Mme Claire Chalut (AdG), rapporteuse. M. M. J.-F., de nationalité française, est né le 15 juin 1964. Il vit à Arbusigny et travaille à Saint-Genis pour le compte d'une entreprise intérimaire. Lors d'un contrôle, le matin du 17 juillet 1996, M. M. J.-F., en conduisant sa moto pour se rendre à son travail, a enfreint la loi sur la sécurité routière. En retard et, par conséquent, pressé de se rendre à son travail, il a fait ce qu'il ne fallait pas : il a roulé à plus de 100 km/h, sur la route Blanche où la vitesse est limitée à 60 km/h. Le 6 août 1996, il a été condamné à 1 700 F d'amende. Il est à noter que M. M. J.-F. n'a pas d'antécédents judiciaires et a reconnu, par ailleurs, les faits pour lesquels il a été condamné.
Il ne demande pas la radiation de son amende, mais, vu sa situation pécuniaire - il est employé dans une maison de travail intérimaire - il sollicite notre Grand Conseil pour que cette amende soit revue à la baisse.
Néanmoins, à la majorité de la commission, nous vous proposons le rejet de ce recours.
Mis aux voix, le préavis de la commission (rejet du recours) est adopté.
M. R. D. , 1965, France, aide-décolleteur.
Mme Claire Chalut (AdG), rapporteuse. Je suis gênée par les commentaires tenus derrière mon dos, plus exactement à la gauche de mon épaule. Si du moins on les faisait à voix basse pour que je n'entende rien !
M. R. D., de nationalité française, est né le 23 septembre 1965. Il vit à Amancy et travaille à Morlaz, France. L'après-midi du 26 juin 1996, au volant de sa voiture de marque BMW, il s'est rendu, à l'appel de son frère, au chevet de sa mère qui souffrait d'une crise de spasmophilie. Cette dame vit dans le Jura français.

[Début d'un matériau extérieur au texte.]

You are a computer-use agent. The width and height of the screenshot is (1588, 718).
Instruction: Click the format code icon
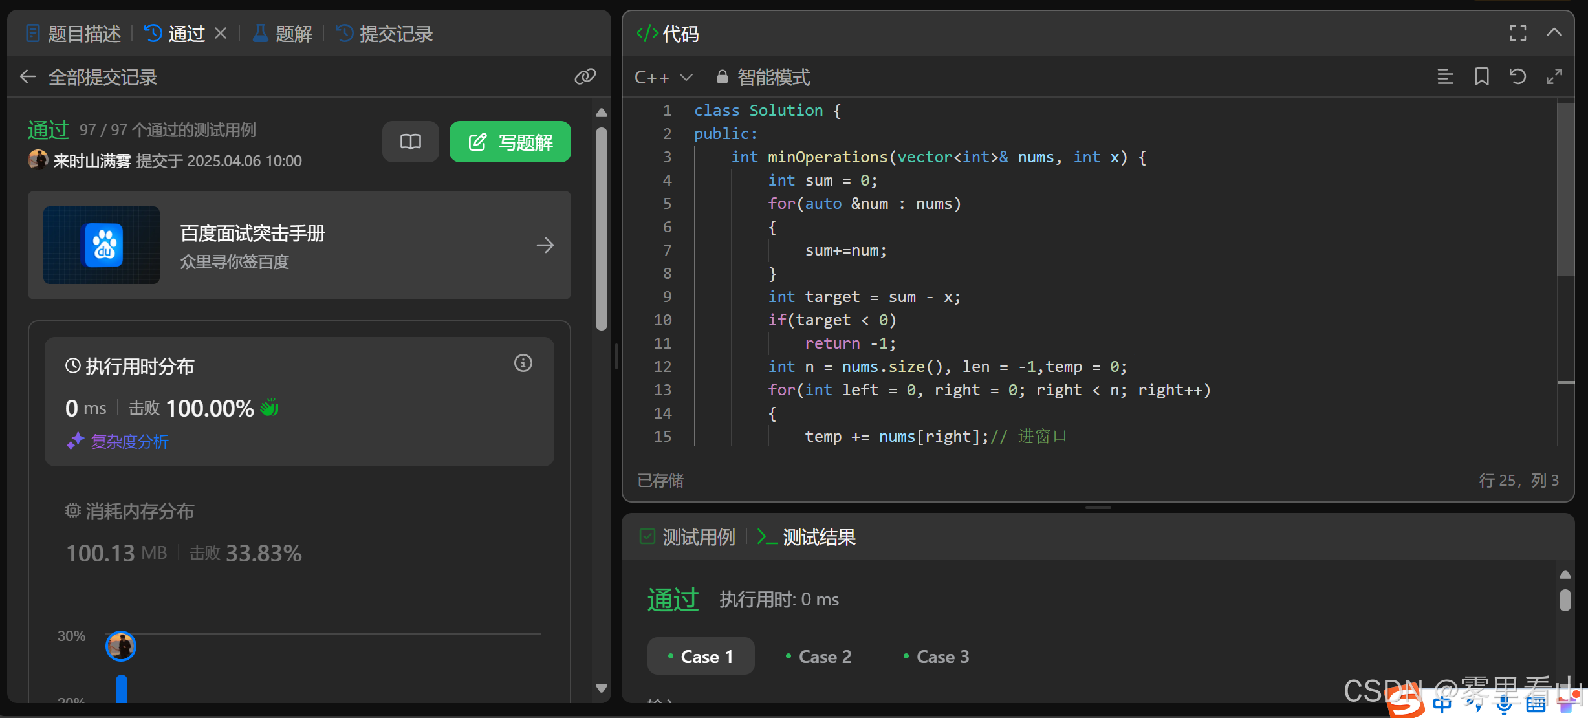click(x=1445, y=77)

Le contrôle radar a enregistré une grave infraction à la loi sur la circulation routière : M. R. D. roulait sur la route de Malagnou à la vitesse de 125 km/h, alors qu'elle y est limitée à 60 km/h.
M. R. D. a été condamné à une amende de 2 000 F. Aujourd'hui, il sollicite l'indulgence de notre Grand Conseil en raison de sa très grande inquiétude concernant la santé de sa mère. M. R. D. n'a pas d'antécédents judiciaires, et il a reconnu les faits susmentionnés.
Cependant, la commission vous propose, à la majorité, le rejet de ce recours.
Mme Micheline Spoerri (L). J'ai été lente à réagir... Pour la deuxième fois, la commission préconise le rejet du recours sans donner ses motifs. La commission peut-elle s'en expliquer ?
La présidente. Voulez-vous fournir un complément d'information, Madame Chalut ?
Mme Claire Chalut (AdG), rapporteuse. La question est pertinente. Je viens de préciser que les rejets ont été proposés à la majorité de la commission. Personnellement, j'avais opté, dans les deux cas, pour la diminution de la peine, et pas sa suppression. Par exemple, la première personne aurait certainement souhaité la suppression totale de son amende, même si elle ne l'a pas exprimé ouvertement. Il n'en reste pas moins que ces deux personnes ont roulé à des vitesses excessives et que la majorité de la commission de grâce a refusé leur recours.
Mis aux voix, le préavis de la commission (rejet du recours) est adopté.